--- What to do ---
Rewrite the records from the line that contains "Image resolution: width=628" through the end of the records, putting "hotkey" in place of "shortcut" and leaving everything else unchanged.

********************

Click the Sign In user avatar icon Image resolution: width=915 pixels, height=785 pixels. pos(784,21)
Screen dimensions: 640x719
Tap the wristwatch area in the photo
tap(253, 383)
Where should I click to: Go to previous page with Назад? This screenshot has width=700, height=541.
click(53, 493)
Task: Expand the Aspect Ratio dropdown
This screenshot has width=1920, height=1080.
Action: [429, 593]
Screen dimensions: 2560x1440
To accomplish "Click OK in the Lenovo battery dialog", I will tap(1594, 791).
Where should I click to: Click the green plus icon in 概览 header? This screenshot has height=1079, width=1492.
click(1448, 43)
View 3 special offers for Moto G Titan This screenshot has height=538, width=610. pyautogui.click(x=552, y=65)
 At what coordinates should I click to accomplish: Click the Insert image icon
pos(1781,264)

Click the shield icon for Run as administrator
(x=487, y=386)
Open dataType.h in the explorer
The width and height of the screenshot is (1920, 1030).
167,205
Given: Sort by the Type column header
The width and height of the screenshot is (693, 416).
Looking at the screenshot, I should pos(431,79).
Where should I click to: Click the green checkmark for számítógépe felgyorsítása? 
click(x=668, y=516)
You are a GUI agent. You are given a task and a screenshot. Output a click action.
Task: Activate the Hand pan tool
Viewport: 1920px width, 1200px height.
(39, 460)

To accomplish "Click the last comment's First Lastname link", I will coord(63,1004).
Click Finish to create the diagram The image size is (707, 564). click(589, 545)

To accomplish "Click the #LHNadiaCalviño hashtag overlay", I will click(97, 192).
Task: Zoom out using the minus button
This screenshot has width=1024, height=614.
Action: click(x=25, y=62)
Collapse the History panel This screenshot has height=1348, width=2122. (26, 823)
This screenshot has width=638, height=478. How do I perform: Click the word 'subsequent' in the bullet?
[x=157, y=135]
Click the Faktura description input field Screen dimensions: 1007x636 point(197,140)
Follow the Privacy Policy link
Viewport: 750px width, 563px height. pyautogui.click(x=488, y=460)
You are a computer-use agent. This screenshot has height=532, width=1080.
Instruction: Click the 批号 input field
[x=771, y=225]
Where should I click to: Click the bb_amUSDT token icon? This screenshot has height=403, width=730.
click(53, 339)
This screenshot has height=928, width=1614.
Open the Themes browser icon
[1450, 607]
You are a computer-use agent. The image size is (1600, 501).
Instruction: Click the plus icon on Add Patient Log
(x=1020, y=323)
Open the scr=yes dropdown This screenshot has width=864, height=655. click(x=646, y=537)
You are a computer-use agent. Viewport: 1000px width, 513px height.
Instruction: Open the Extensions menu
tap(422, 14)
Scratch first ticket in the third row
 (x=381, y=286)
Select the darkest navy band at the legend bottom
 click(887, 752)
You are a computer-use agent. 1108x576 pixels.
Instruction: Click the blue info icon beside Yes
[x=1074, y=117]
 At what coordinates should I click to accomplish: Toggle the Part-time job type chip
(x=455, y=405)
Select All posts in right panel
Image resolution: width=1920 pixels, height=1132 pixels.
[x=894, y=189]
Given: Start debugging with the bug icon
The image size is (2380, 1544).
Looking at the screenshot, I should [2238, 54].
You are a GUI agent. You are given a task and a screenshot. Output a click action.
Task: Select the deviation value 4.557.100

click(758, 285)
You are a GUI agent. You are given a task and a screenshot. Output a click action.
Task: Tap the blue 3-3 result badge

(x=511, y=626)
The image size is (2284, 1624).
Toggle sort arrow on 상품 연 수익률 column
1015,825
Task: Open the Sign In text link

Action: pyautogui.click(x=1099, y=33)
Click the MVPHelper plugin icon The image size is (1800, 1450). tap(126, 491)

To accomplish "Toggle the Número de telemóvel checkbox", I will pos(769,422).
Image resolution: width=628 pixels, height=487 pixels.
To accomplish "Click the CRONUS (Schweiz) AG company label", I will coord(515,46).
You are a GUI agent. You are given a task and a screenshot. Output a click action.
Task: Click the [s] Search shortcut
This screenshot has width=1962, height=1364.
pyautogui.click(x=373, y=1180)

********************

--- In response ---
Image resolution: width=628 pixels, height=487 pixels.
To accomplish "Click the CRONUS (Schweiz) AG company label", I will coord(515,46).
You are a GUI agent. You are given a task and a screenshot. Output a click action.
Task: Click the [s] Search hotkey
This screenshot has width=1962, height=1364.
pyautogui.click(x=373, y=1180)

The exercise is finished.